──────── The records ────────

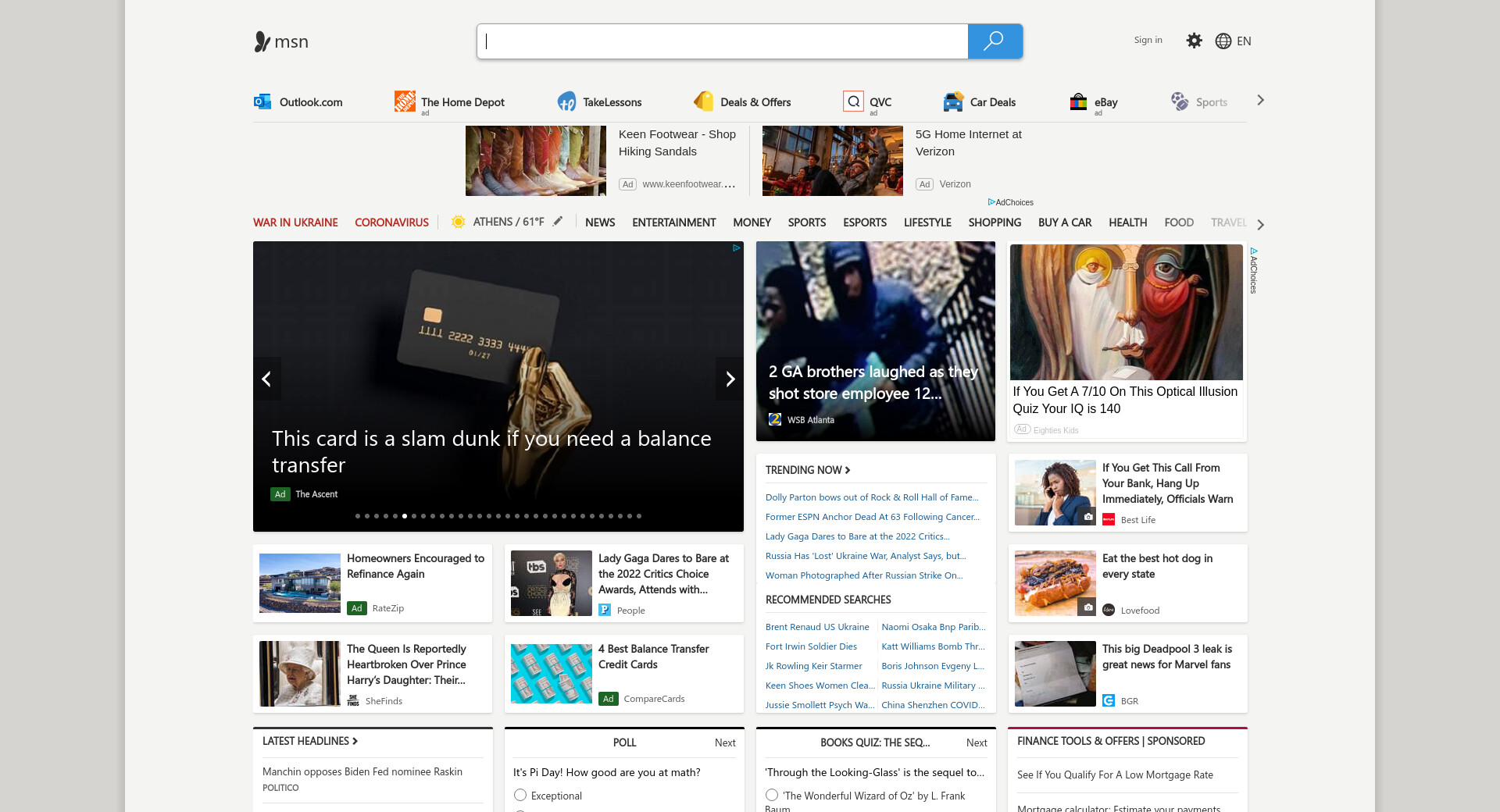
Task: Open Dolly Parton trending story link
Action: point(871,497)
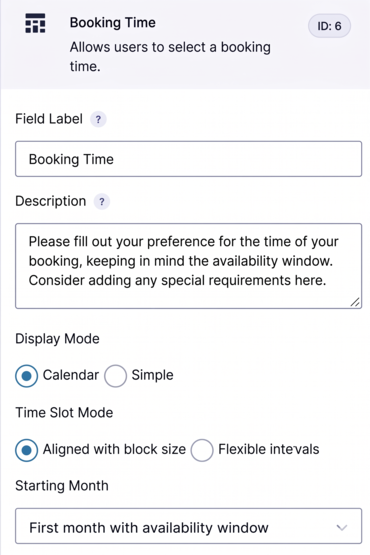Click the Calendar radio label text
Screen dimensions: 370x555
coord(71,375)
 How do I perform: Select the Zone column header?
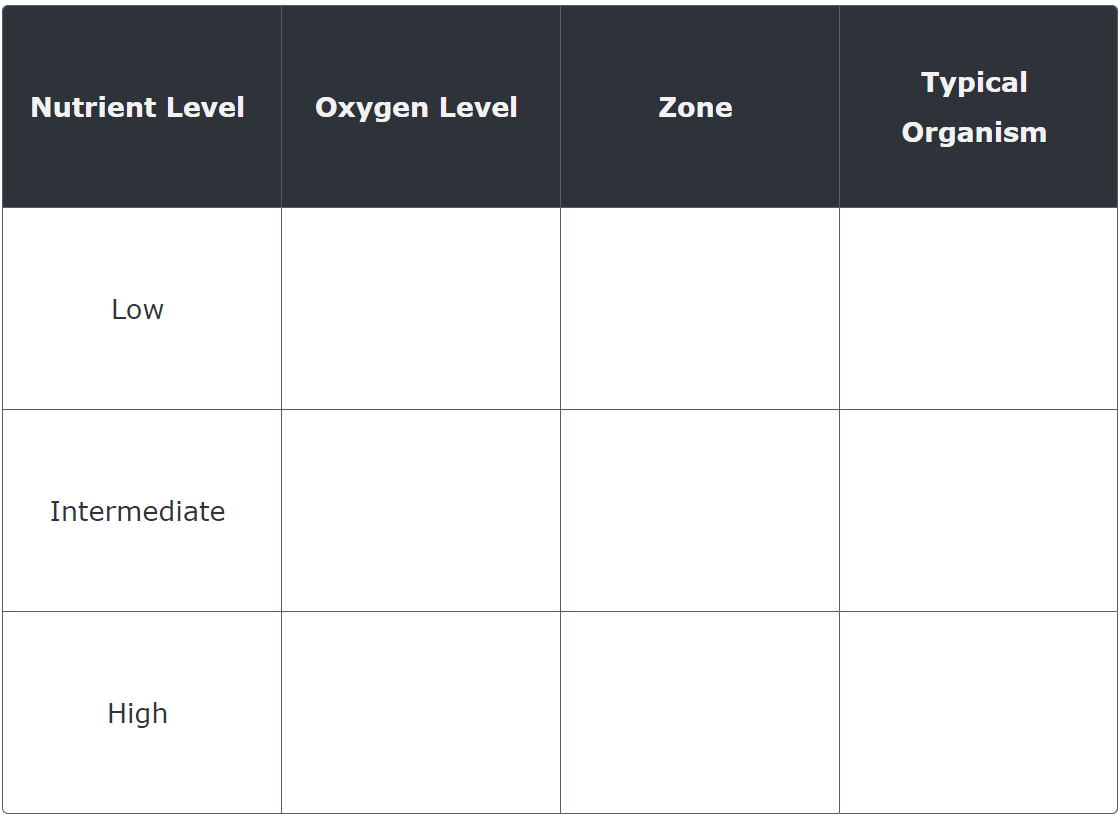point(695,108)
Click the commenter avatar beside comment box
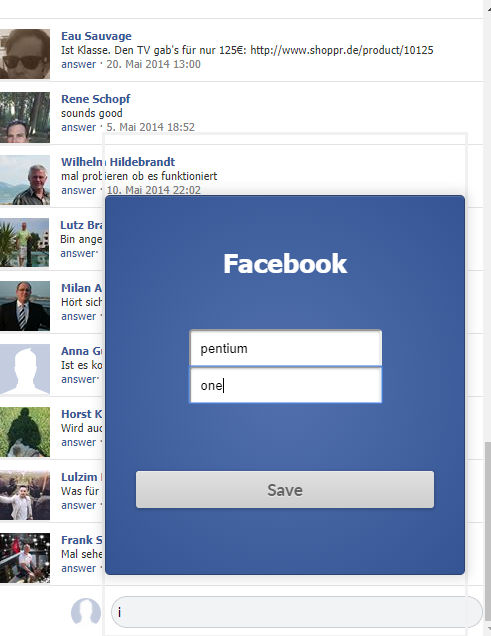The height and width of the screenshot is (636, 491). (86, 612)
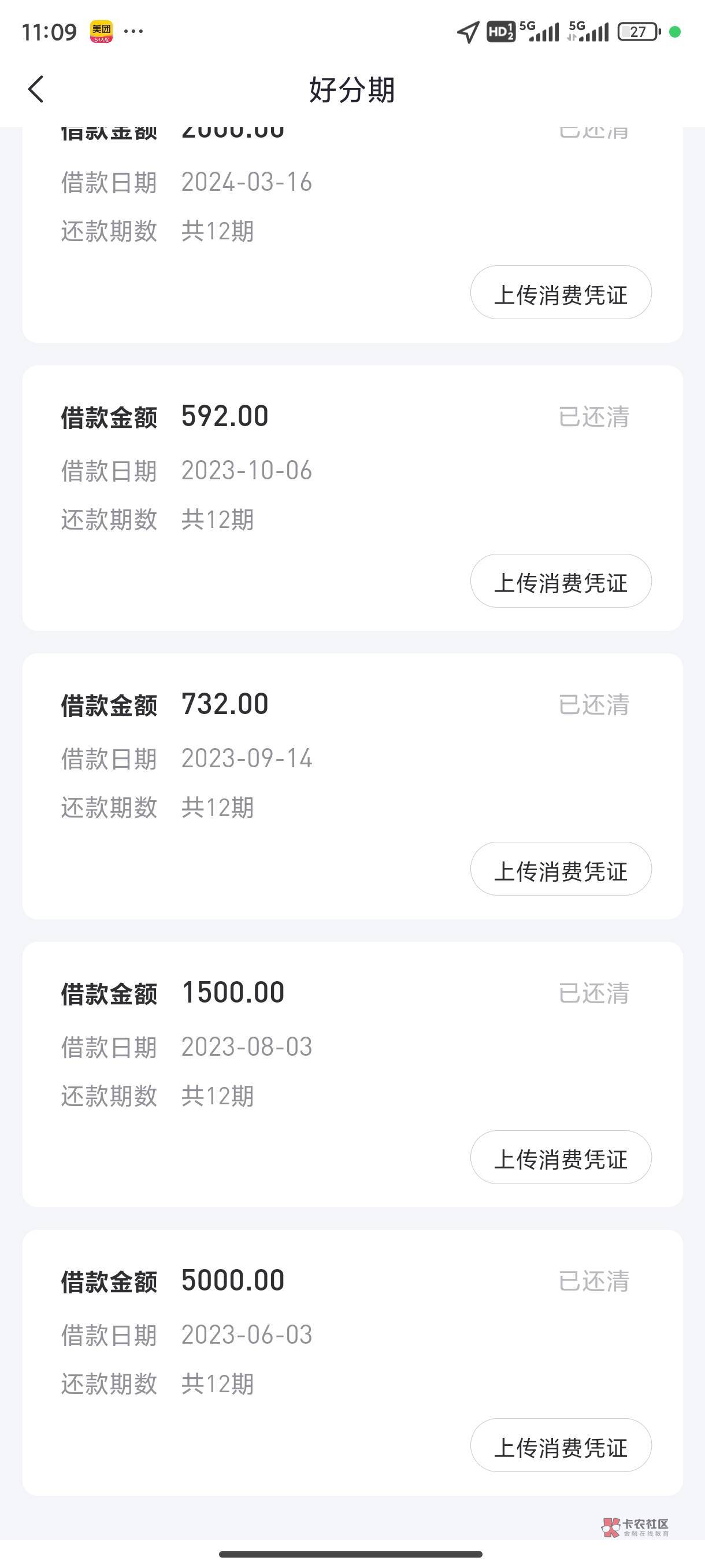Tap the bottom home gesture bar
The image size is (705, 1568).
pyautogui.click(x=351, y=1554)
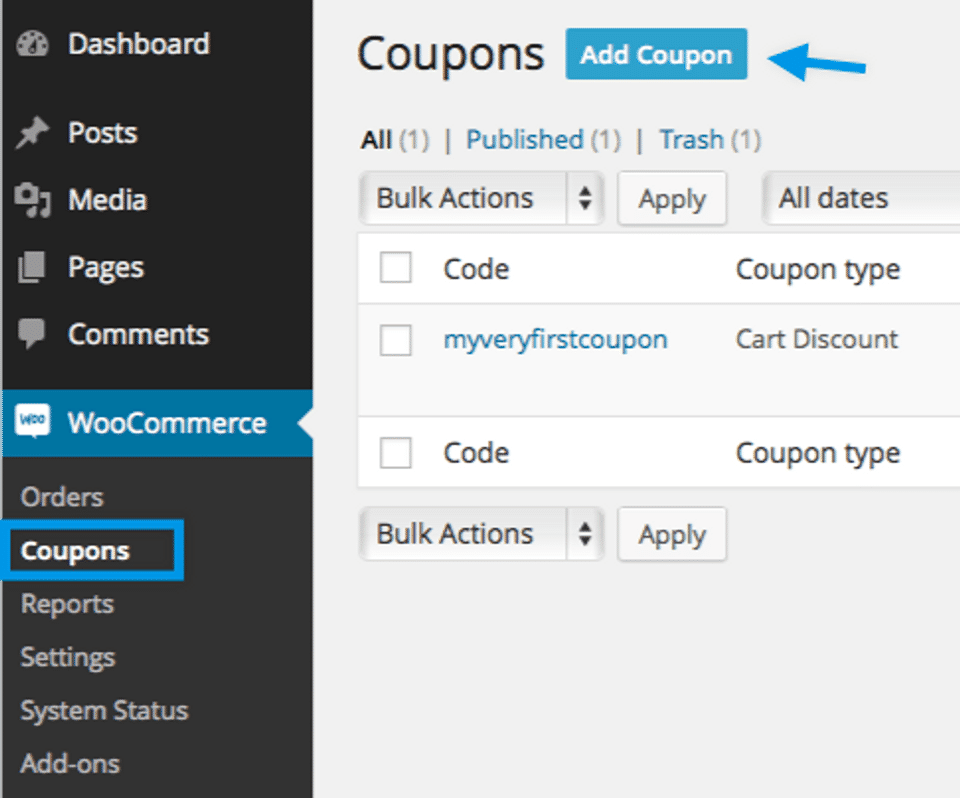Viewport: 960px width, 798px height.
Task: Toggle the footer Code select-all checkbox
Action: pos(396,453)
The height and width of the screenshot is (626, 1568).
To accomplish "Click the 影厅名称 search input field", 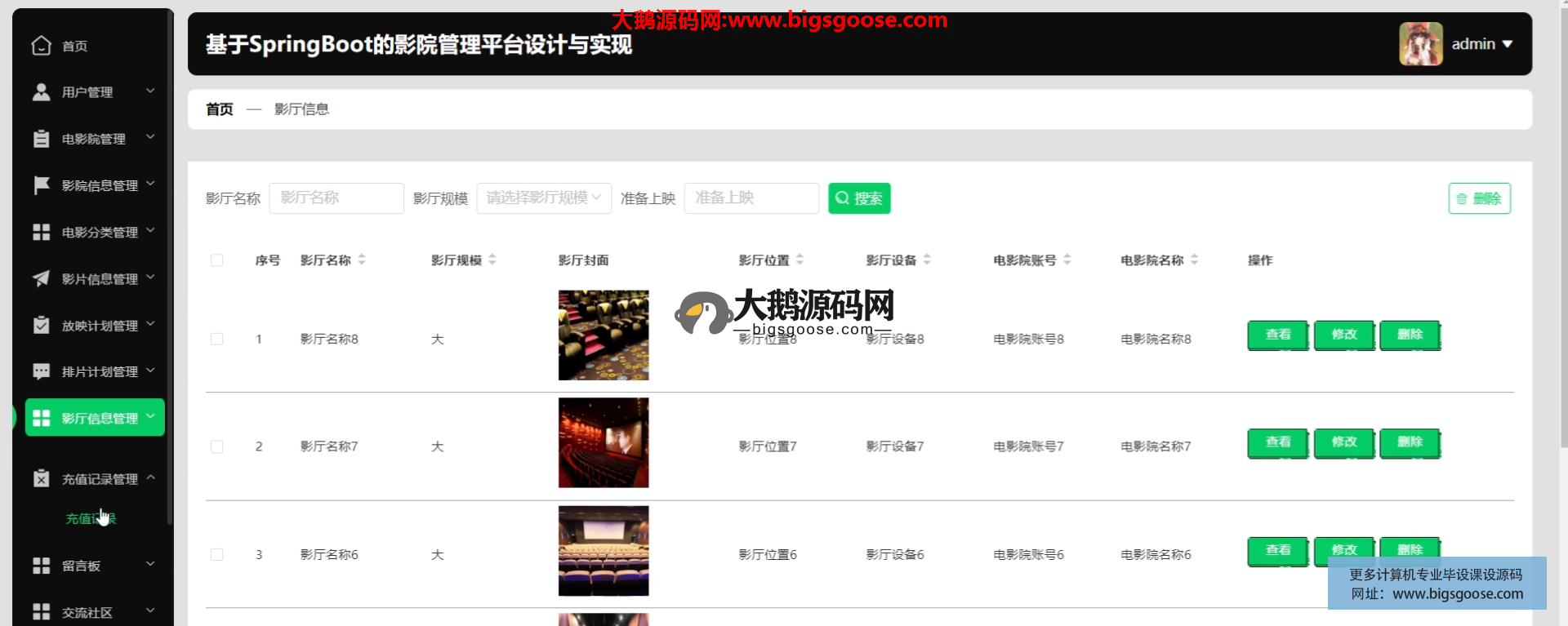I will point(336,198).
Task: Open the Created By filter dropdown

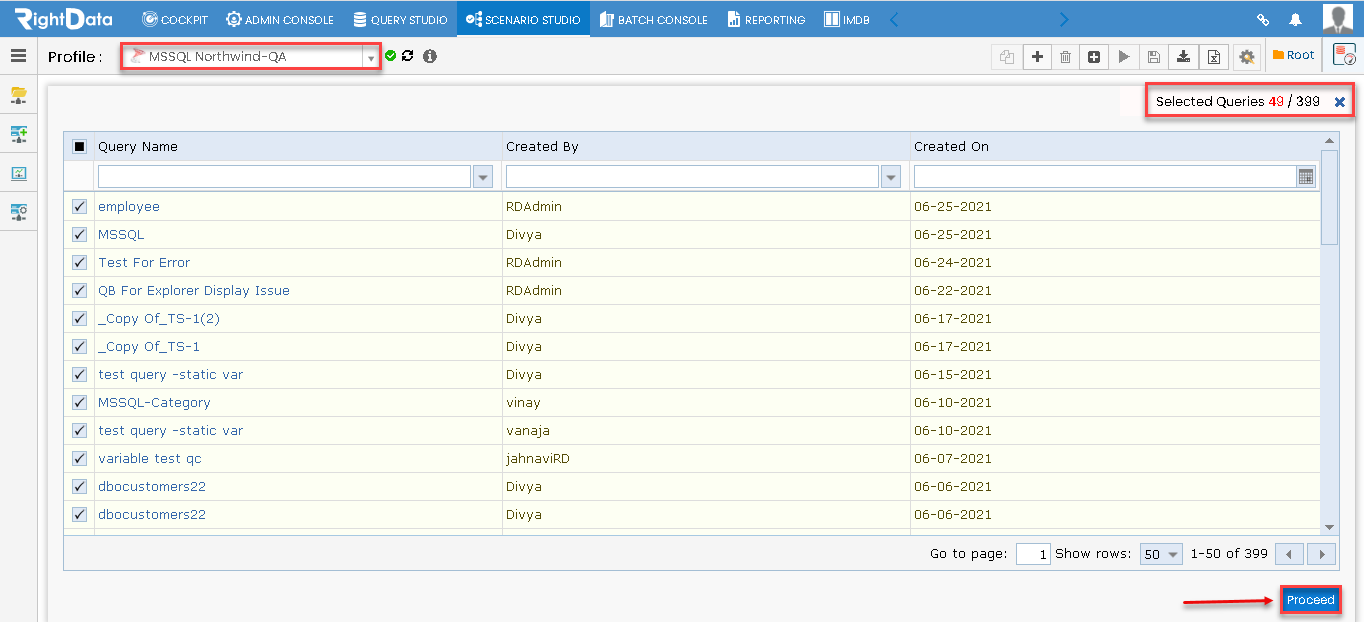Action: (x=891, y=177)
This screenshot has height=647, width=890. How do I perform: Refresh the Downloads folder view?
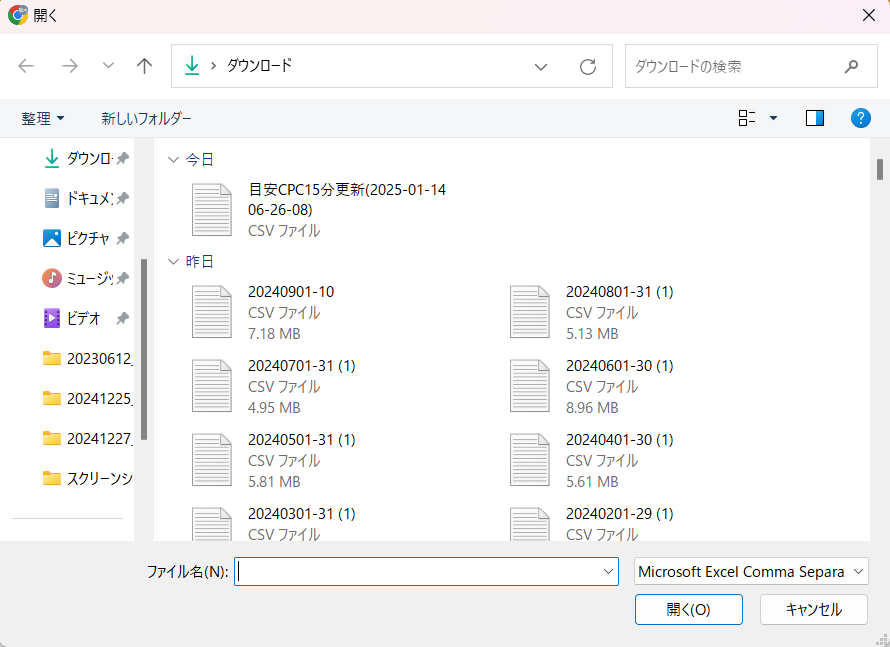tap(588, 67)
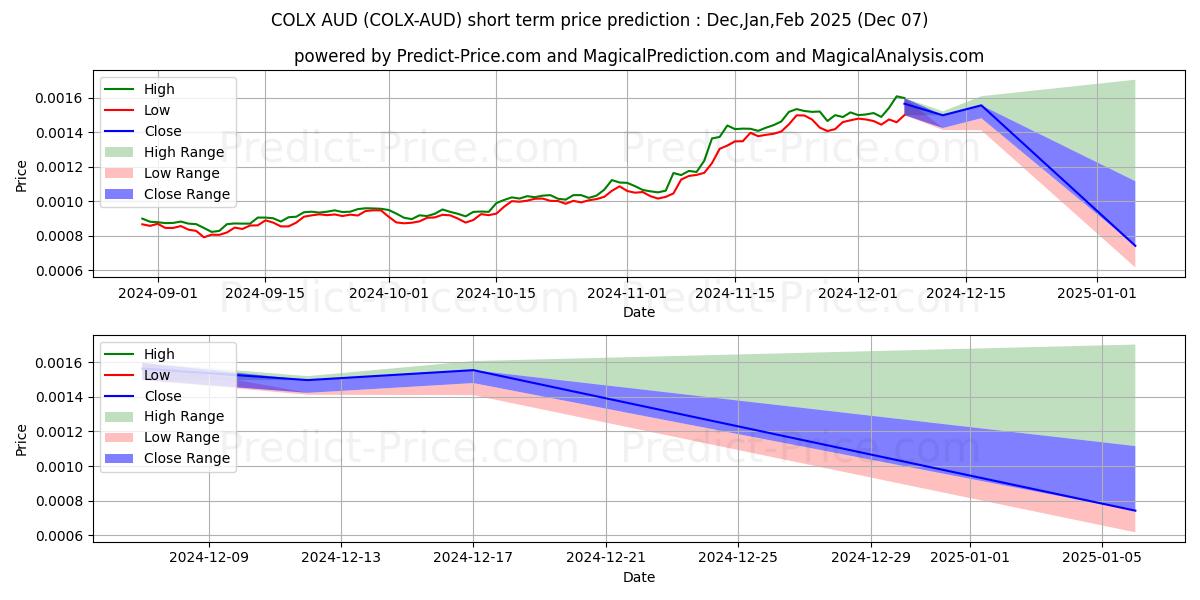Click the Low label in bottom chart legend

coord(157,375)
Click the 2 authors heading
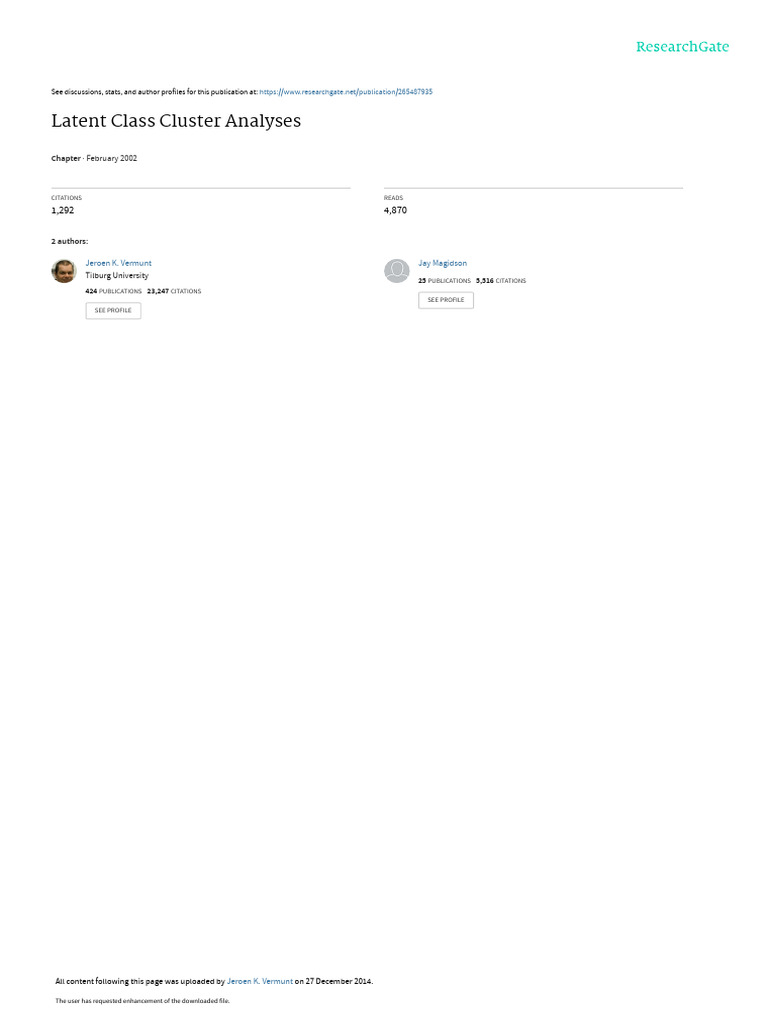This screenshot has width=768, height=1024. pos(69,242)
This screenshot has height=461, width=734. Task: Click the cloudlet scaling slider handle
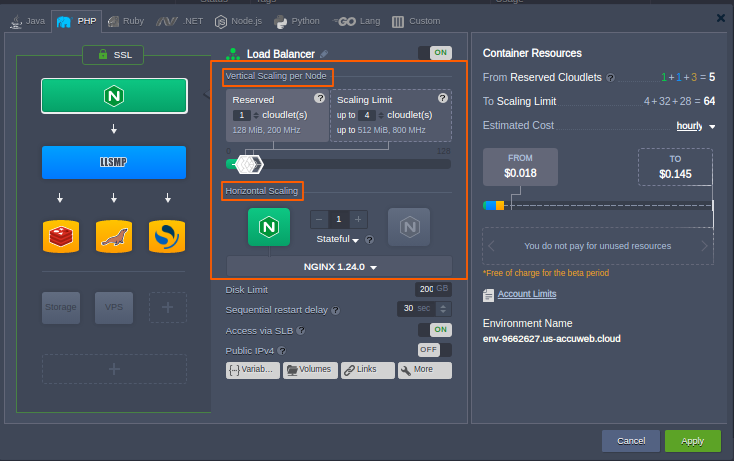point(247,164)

────────

● **Exercise requirements**
Retype the material word for word, starting with the line that contains "This screenshot has height=461, width=734." and going on through the end of the material. Leave the pictures out.

● **In response**
This screenshot has height=461, width=734. Task: Click the cloudlet scaling slider handle
point(247,164)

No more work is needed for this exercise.